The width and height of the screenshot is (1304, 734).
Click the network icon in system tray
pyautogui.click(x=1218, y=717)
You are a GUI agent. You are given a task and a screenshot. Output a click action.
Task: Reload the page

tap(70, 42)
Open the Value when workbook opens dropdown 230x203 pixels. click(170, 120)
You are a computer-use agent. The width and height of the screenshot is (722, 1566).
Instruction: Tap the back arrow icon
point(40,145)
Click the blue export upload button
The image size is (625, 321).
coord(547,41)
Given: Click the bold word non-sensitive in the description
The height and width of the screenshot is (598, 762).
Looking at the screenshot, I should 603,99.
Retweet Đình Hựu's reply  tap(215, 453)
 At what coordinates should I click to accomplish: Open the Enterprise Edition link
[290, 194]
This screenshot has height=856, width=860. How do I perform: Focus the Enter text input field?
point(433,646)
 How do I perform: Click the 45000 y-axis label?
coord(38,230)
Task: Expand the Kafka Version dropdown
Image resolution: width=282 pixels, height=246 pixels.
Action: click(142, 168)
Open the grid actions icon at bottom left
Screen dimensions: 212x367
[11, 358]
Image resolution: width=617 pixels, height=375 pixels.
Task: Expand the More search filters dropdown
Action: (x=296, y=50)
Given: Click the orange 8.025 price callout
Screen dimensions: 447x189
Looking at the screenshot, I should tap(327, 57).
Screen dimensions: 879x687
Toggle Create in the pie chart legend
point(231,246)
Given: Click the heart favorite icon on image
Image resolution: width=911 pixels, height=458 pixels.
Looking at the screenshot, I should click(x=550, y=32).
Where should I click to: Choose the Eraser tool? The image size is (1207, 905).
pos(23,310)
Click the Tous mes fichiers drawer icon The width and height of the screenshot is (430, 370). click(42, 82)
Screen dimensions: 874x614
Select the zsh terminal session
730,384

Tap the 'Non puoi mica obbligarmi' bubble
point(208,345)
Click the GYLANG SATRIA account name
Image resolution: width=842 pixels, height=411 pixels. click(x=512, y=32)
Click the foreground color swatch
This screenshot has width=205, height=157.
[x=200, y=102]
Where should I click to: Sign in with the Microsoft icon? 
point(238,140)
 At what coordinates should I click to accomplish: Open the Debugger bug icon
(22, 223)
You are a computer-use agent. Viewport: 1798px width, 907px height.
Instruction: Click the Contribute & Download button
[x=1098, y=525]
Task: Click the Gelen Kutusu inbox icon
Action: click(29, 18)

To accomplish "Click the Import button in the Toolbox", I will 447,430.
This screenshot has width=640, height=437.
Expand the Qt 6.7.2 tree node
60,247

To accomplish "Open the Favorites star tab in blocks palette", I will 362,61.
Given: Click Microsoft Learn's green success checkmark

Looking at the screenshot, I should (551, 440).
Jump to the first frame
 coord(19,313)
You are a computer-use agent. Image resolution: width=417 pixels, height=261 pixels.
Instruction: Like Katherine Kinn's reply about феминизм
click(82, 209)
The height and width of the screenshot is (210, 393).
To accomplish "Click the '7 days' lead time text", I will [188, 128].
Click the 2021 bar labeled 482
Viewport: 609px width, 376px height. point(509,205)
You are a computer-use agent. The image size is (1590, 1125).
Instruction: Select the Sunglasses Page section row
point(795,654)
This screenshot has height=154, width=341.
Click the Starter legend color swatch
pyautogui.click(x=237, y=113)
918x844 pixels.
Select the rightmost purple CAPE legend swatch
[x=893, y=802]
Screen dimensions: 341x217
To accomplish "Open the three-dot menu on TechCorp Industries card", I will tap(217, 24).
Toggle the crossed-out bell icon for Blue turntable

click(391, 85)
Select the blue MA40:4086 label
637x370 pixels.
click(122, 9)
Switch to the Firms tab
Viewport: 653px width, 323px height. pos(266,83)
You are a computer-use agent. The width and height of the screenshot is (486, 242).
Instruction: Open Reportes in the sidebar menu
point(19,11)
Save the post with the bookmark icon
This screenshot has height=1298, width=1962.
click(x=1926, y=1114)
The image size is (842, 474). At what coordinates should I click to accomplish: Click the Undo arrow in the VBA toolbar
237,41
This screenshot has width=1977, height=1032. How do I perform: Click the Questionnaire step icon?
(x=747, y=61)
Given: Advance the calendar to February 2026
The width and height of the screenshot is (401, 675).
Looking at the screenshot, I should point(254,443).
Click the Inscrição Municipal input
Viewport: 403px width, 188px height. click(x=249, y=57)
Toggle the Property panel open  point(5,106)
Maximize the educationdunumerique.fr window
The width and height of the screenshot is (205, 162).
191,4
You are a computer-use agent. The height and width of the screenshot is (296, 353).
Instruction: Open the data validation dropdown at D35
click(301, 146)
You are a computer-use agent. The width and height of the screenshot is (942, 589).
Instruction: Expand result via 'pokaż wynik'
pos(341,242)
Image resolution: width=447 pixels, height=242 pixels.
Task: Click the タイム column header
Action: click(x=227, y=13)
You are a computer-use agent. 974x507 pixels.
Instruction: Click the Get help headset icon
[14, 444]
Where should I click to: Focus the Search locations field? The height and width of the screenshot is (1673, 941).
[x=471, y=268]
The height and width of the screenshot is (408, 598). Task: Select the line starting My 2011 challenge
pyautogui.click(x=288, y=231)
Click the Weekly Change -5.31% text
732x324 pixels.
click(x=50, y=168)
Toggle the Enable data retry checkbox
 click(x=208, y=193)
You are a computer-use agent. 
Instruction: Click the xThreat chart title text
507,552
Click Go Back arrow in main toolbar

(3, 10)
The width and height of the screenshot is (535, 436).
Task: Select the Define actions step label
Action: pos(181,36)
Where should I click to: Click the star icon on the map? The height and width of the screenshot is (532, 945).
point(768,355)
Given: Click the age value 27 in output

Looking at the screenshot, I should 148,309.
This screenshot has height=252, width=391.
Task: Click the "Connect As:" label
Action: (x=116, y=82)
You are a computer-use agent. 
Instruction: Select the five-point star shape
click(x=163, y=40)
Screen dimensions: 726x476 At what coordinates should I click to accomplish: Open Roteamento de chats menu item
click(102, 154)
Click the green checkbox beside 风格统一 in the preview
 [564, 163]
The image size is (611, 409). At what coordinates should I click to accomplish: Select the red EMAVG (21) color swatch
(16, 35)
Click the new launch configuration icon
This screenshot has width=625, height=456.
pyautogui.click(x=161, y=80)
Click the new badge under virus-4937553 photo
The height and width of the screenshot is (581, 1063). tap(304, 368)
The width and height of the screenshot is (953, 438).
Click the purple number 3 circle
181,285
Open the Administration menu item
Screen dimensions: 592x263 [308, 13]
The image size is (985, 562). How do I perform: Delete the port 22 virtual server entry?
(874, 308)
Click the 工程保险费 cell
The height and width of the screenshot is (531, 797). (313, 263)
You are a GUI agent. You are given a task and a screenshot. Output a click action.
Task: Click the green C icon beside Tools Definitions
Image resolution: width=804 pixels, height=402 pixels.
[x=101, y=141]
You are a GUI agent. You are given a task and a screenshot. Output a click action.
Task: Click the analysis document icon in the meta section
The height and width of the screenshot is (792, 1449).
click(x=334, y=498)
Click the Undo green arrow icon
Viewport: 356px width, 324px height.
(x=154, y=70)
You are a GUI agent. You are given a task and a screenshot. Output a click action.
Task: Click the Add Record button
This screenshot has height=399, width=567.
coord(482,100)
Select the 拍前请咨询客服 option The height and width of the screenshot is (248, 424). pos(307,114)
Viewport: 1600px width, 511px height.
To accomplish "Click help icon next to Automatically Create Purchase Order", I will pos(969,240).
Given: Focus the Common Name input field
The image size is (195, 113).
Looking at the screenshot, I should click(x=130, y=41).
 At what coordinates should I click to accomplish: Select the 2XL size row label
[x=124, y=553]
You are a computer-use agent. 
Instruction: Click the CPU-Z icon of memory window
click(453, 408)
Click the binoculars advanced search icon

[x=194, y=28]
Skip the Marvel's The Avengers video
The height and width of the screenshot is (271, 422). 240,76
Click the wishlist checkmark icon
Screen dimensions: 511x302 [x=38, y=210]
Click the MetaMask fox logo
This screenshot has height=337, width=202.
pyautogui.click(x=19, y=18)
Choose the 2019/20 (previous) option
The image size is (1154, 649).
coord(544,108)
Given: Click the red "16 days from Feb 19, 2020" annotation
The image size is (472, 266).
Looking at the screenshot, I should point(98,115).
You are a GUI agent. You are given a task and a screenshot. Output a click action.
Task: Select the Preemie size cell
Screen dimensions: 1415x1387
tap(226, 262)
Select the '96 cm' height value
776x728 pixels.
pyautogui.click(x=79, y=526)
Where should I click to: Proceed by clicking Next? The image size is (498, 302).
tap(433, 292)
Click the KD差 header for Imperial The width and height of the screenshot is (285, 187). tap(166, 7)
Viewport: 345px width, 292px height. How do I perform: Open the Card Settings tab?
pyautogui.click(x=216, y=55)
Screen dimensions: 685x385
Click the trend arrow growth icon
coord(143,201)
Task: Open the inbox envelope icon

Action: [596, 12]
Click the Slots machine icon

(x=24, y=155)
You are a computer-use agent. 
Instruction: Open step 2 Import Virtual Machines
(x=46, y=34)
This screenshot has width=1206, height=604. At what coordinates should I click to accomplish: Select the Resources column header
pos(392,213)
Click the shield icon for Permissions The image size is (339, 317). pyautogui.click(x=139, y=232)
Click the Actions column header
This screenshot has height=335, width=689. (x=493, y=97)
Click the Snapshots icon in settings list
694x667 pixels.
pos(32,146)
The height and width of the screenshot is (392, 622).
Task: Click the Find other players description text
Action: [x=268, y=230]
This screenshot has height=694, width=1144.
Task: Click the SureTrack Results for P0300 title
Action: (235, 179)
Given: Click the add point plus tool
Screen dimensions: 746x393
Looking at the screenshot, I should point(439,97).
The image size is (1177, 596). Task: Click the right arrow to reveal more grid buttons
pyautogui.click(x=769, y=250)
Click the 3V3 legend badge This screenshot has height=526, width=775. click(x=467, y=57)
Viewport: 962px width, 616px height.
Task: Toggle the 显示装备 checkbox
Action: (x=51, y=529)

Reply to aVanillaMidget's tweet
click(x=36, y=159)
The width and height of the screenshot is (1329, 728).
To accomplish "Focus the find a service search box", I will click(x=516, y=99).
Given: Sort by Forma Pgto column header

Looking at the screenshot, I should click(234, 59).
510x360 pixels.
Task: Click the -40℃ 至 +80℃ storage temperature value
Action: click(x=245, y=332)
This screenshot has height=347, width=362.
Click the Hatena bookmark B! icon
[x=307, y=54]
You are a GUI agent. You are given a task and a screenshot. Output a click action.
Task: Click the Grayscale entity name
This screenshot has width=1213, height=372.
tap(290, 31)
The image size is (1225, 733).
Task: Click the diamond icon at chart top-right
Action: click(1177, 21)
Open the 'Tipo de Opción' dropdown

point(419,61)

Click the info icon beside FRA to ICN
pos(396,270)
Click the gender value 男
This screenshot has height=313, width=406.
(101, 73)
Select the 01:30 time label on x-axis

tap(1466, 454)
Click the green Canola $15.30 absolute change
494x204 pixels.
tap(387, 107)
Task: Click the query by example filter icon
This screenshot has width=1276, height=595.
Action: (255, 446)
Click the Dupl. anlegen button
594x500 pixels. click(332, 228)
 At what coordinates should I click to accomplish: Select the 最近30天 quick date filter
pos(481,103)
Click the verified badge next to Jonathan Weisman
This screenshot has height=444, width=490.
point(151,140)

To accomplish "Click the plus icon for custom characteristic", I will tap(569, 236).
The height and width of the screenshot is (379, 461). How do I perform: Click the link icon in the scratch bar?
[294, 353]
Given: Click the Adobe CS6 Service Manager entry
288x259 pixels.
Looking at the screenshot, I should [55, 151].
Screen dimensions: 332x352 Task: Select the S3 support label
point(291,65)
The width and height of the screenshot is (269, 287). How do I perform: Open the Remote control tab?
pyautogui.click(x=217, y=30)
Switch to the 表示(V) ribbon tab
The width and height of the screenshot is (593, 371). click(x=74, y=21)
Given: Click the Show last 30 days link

++++++++

What is being asked: Repeat, without changes, every line from the one that contains "This screenshot has width=1213, height=372." through the final line of the data.

Written response:
This screenshot has width=1213, height=372.
tap(290, 31)
The image size is (1225, 733).
Task: Click the diamond icon at chart top-right
Action: click(1177, 21)
Open the 'Tipo de Opción' dropdown

point(419,61)

Click the info icon beside FRA to ICN
pos(396,270)
Click the gender value 男
This screenshot has height=313, width=406.
(101, 73)
Select the 01:30 time label on x-axis

tap(1466, 454)
Click the green Canola $15.30 absolute change
494x204 pixels.
tap(387, 107)
Task: Click the query by example filter icon
This screenshot has width=1276, height=595.
Action: (255, 446)
Click the Dupl. anlegen button
594x500 pixels. click(332, 228)
 At what coordinates should I click to accomplish: Select the 最近30天 quick date filter
pos(481,103)
Click the verified badge next to Jonathan Weisman
This screenshot has height=444, width=490.
point(151,140)

To accomplish "Click the plus icon for custom characteristic", I will tap(569, 236).
The height and width of the screenshot is (379, 461). How do I perform: Click the link icon in the scratch bar?
[294, 353]
Given: Click the Adobe CS6 Service Manager entry
288x259 pixels.
Looking at the screenshot, I should [55, 151].
Screen dimensions: 332x352 Task: Select the S3 support label
point(291,65)
The width and height of the screenshot is (269, 287). How do I perform: Open the Remote control tab?
pyautogui.click(x=217, y=30)
Switch to the 表示(V) ribbon tab
The width and height of the screenshot is (593, 371). click(x=74, y=21)
Given: Click the Show last 30 days link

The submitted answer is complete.